SAN JOSE, Calif. — Seeking to accelerate nanoelectronics research in the United States, a consortium of companies has announced its first research grants under the Semiconductor Industry Association's new Nanoelectronics Research Initiative (NRI).
The grants will fund the creation of two new university-based nanoelectronics research centers — one in California and the other in New York. The grants will also support additional research at five National Science Foundation (NSF) nanoscience centers and at a research group in Texas.
The industry consortium, an SRC subsidiary known as the Nanoelectronics Research Corp. (NERC) and NSF, also announced a total of $2 million in supplemental grants for nanoelectronics research during 2006 at five existing NSF nanoscience centers.
In August 2005, a consortium of six companies chartered an SRC subsidiary, the Nanoelectronics Research Corp., to develop and administer a university-based research program to explore new areas in nanoscale electronics. The goal of this research program — the Nanoelectronics Research Initiative — is to demonstrate novel computing devices with critical dimensions below 10-nm.
The companies participating in NRI — Advanced Micro Devices Inc., Freescale Semiconductor Inc., IBM Corp., Intel Corp.; Micron Technology, Inc.; and Texas Instruments Inc. — will assign researchers to collaborate with the university teams.
The first new research center is called the Western Institute of Nanoelectronics (WIN). Headquartered at the UCLA Henry Samueli School of Engineering and Applied Science, WIN participants will come from three University of California campuses — including Los Angeles, Berkeley, and Santa Barbara — as well as Stanford University.
WIN will focus on novel spintronics and plasmonic devices. In addition to its NRI funding, this center will also receive additional direct support from Intel and the UC Discovery program.

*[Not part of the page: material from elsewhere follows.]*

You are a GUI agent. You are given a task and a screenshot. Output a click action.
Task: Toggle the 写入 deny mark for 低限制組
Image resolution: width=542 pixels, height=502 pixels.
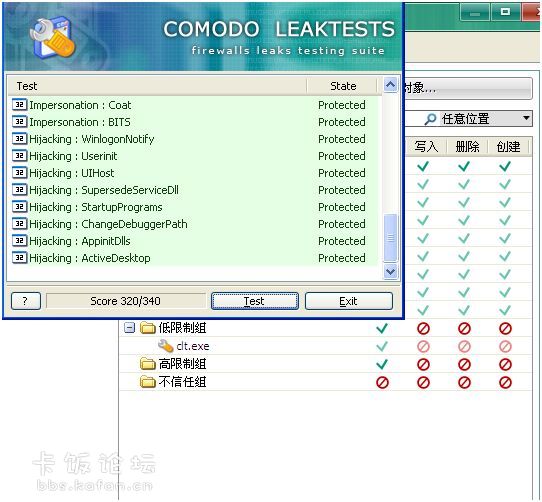point(423,328)
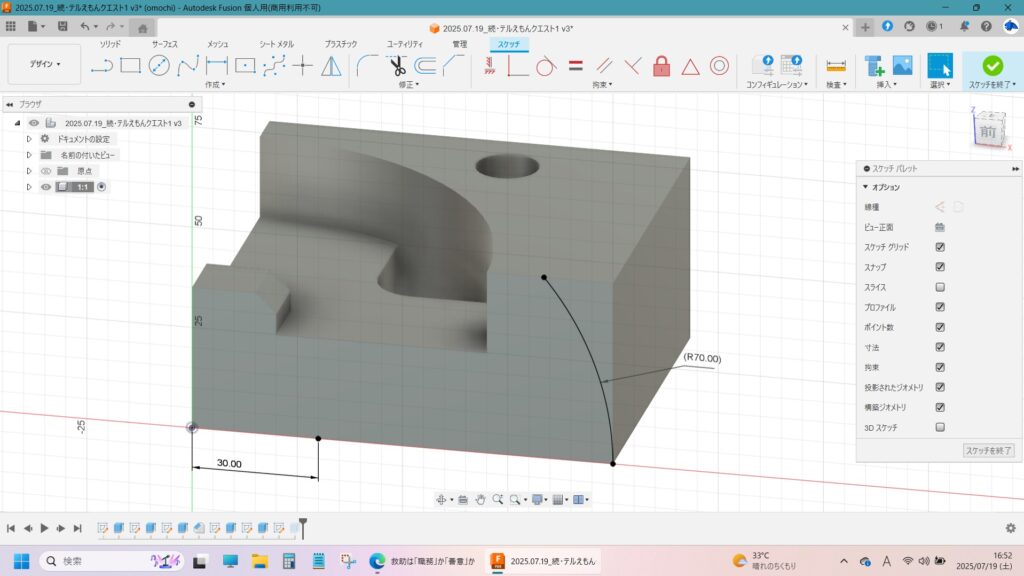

The other center is called the Institute for Nanoelectronics Discovery and Exploration (INDEX). Headquartered at the College of Nanoscale Science and Engineering of the State University of New York-Albany (SUNY-Albany), it will include also the Georgia Institute of Technology, Harvard University, the Massachusetts Institute of Technology, Purdue University, Rensselaer Polytechnic Institute and Yale University.
INDEX will focus on developing nanomaterial systems; atomic-scale fabrication technologies; predictive modeling protocols for devices, subsystems and systems; power dissipation management designs, and realistic architectural integration schemes for realizing novel magnetic and molecular quantum devices.
INDEX will also receive additional direct funding from IBM, and support from New York State is expected.